DATA FOR THE TASK:

=== Section Start ===

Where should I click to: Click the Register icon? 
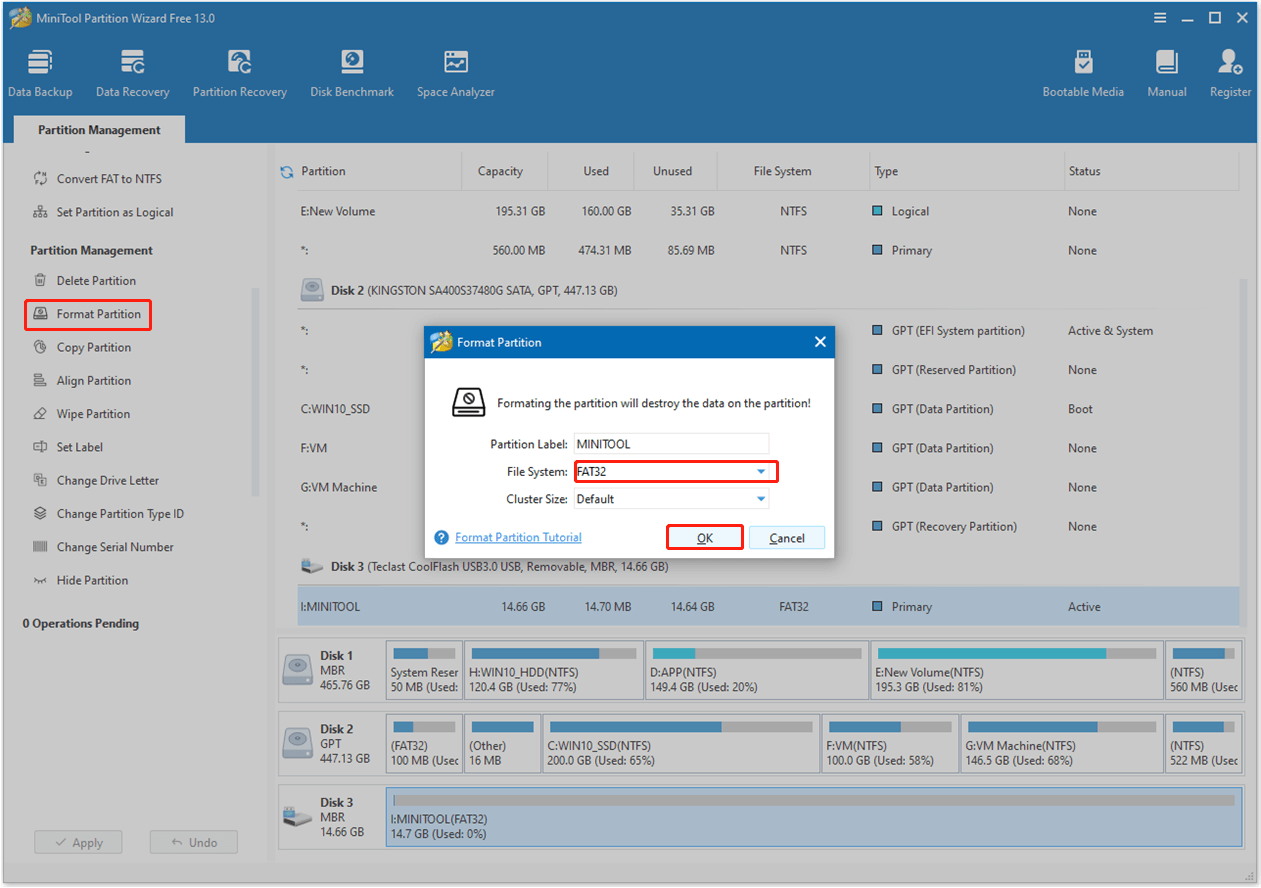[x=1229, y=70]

=== Section End ===
=== Section Start ===

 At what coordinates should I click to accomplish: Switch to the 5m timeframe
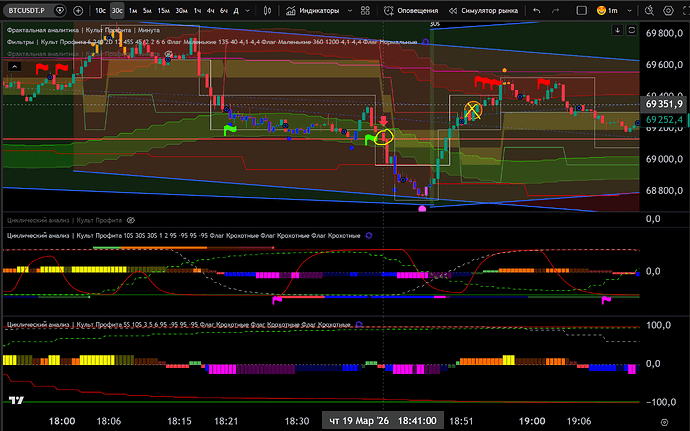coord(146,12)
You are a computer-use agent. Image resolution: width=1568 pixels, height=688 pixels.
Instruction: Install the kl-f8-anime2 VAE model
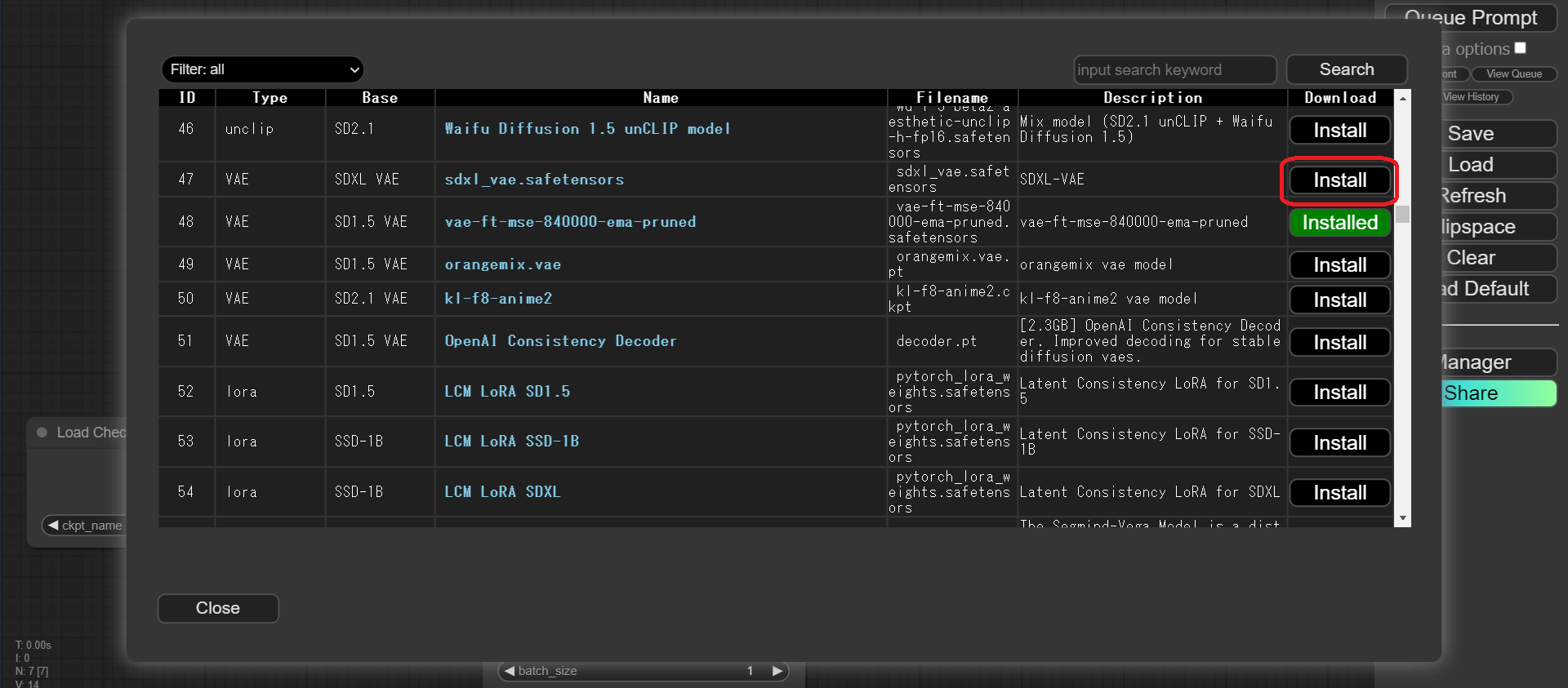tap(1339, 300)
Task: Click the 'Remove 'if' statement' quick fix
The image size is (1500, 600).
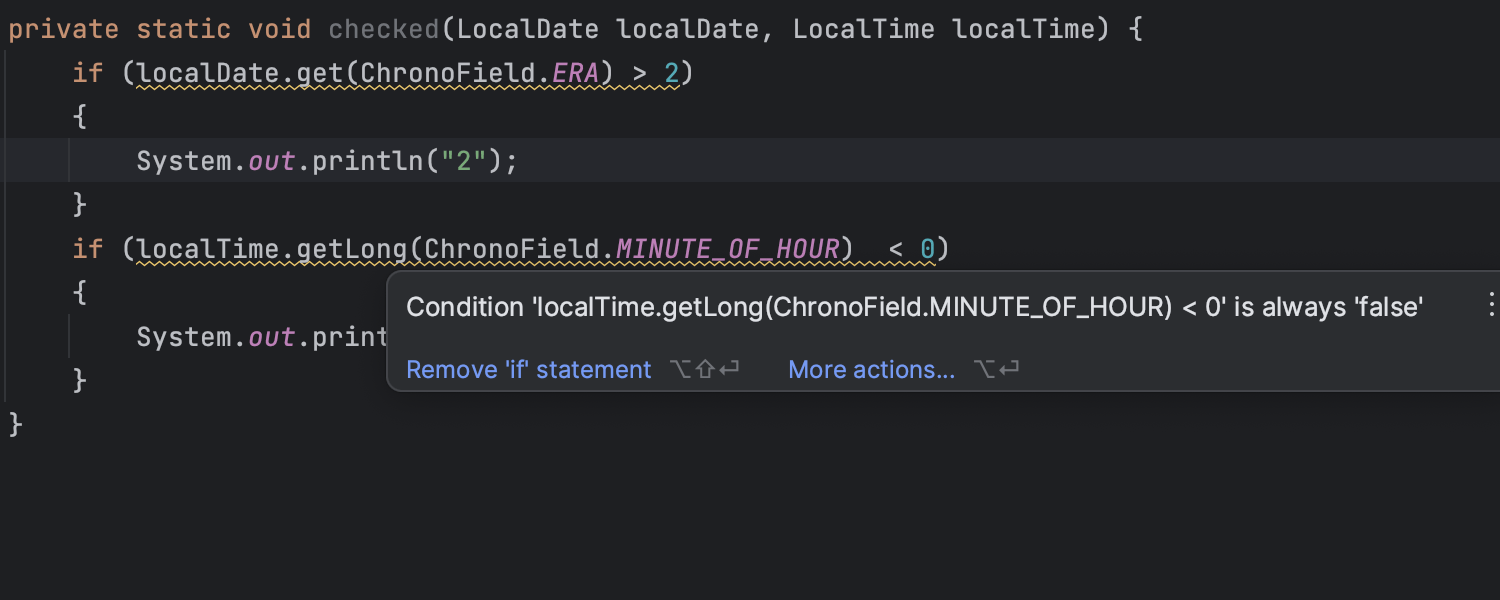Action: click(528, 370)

=== Section End ===
=== Section Start ===

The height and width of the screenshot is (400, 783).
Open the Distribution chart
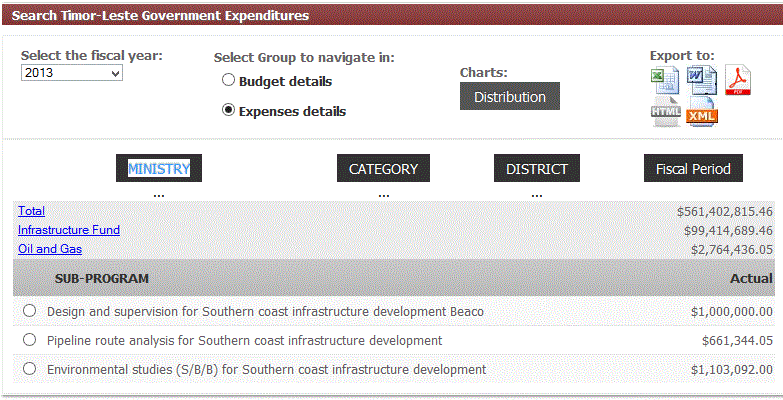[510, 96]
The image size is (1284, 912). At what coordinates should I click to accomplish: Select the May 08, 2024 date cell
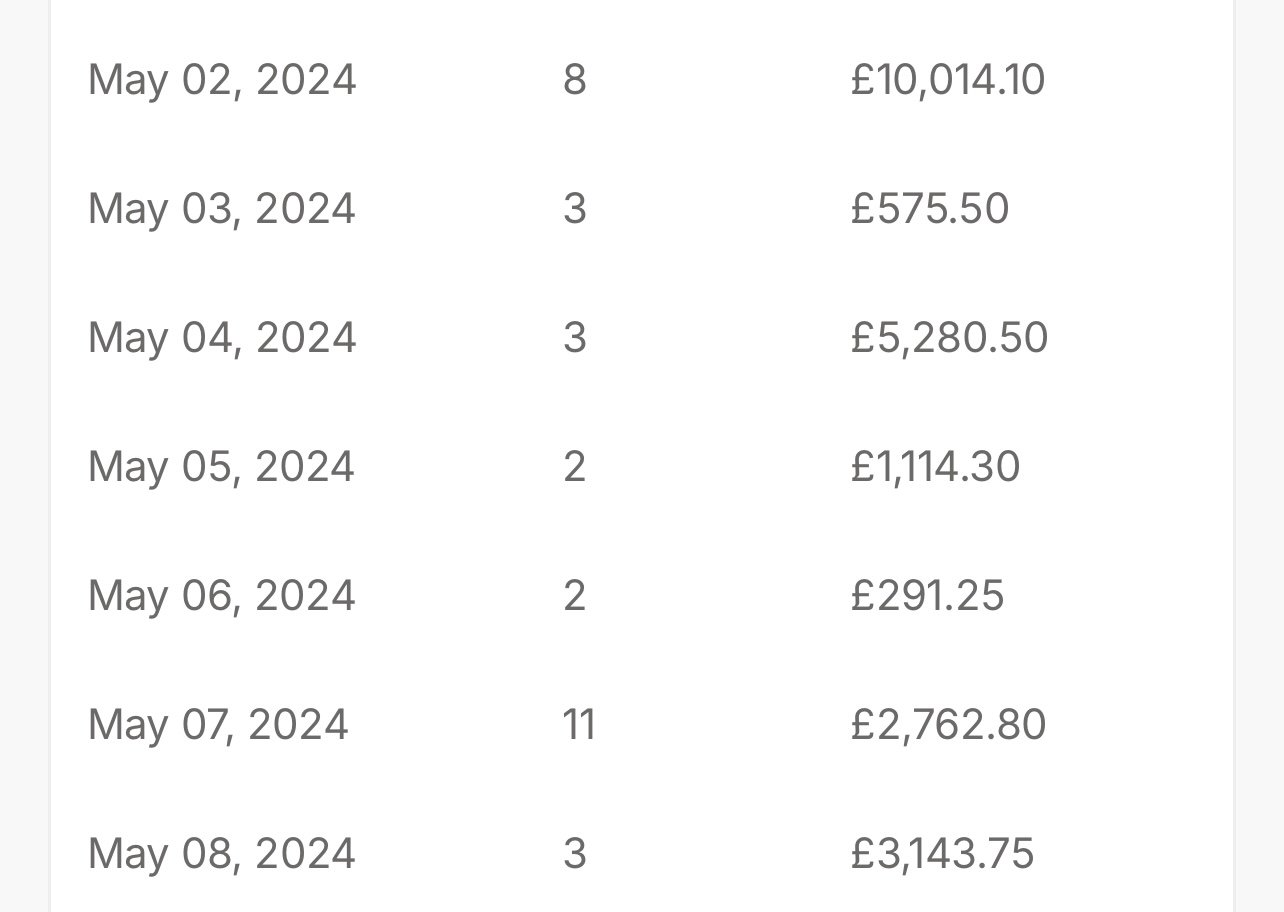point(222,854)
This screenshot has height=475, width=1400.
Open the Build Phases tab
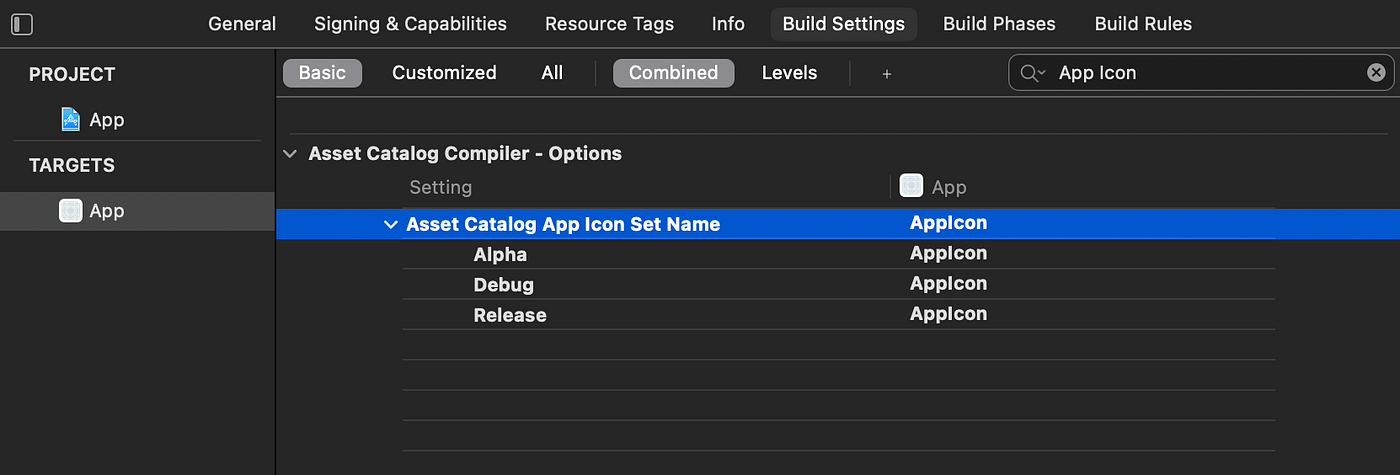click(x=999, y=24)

=== Section End ===

Find how many lines of the material carry the string "screenshot". Only the number should be in the answer.

REPLY TO THE EXERCISE: 2